As we continued to talk, a thought about another conversation I had with a filmmaker at the Sunscreen Film Festival crossed my mind. The moment I mention animation to just about anyone not involved with animation, the first thing they’ll mention is how they have an idea for a movie or a show or a short and said project will - by default - often tend to fall into the kids or comedy. Their approach to animation is abundantly foreign and many people really do not see animation is a simply another medium of filmmaking.
When I explained our position on animation production, I simply asked him a question about how he goes about producing the films he makes. With absolute confidence and certainty, he outlines his process going from script to screen. How he also gathers his actors around for a table read of the script and get a solid feel for the story plot. “It’s no different with animation,” I inform him excitedly. His eyes light up as he comes to a moment of clarity.

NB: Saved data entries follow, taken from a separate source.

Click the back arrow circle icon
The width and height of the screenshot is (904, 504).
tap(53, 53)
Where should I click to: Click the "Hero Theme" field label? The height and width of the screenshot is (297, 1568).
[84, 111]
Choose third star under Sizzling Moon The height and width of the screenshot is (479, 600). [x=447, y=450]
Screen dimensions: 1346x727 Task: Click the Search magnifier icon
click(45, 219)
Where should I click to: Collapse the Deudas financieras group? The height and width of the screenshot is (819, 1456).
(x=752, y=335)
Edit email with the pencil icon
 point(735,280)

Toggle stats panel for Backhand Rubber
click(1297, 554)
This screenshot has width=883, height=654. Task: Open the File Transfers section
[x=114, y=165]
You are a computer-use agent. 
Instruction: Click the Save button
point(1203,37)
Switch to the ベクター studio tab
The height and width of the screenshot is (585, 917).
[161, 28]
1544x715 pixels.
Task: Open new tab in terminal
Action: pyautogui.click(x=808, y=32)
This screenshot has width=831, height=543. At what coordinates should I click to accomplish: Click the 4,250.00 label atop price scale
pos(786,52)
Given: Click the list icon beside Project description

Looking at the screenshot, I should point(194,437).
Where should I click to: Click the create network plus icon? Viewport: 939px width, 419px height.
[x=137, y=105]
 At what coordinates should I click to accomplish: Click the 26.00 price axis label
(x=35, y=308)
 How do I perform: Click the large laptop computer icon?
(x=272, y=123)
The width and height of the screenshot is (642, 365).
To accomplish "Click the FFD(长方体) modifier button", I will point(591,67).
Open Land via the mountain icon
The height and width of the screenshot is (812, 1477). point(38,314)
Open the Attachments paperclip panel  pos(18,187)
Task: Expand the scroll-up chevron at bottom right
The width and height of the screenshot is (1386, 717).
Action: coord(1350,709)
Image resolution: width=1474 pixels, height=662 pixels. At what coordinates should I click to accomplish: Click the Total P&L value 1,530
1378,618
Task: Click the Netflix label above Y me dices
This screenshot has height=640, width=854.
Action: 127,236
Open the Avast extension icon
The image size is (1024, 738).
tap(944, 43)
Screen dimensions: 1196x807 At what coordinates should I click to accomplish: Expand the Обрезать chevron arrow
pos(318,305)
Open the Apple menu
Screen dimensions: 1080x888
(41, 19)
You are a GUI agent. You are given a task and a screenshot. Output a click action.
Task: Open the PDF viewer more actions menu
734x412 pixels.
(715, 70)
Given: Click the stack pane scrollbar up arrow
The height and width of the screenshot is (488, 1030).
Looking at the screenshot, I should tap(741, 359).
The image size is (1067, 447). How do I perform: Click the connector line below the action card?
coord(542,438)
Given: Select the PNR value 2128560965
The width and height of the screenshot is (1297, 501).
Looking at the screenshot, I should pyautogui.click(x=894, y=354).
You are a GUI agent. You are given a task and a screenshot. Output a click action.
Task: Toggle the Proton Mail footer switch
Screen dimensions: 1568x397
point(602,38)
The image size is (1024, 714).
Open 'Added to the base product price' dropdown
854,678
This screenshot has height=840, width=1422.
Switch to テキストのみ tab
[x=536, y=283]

So why do we treat animation production so differently? Why don’t we have more table or stage readings? Why don’t we create and write stories which are simply good stories? Part of the reasoning behind animations stigma has to do with our lack of knowledge and history and also how the industry - the people and places who make animation - treat making an animated project. Imagine someone writing a script much like The Godfather, Lawrence of Arabia, Jaws, One Flew Over the Cuckoo's Nest or The Graduate and then saying how they wanted it animated? Can you see it? Can you imagine it? A dark and gritty, well lit with incredible performance and narrative unlike anything you’ve seen before. In my own involvement of writing and producing more “cinematic” animated productions, my description - or pitch - of the project often leave people in wonderment and start thinking about actors and genre. Animation never crossed their mind until I tell them. And when I do tell them, they do a double take and scratch their heads.
Yes folks. The only difference between filmmaking and animation is the part where you have to draw or paint or model your imagery instead of photographing it.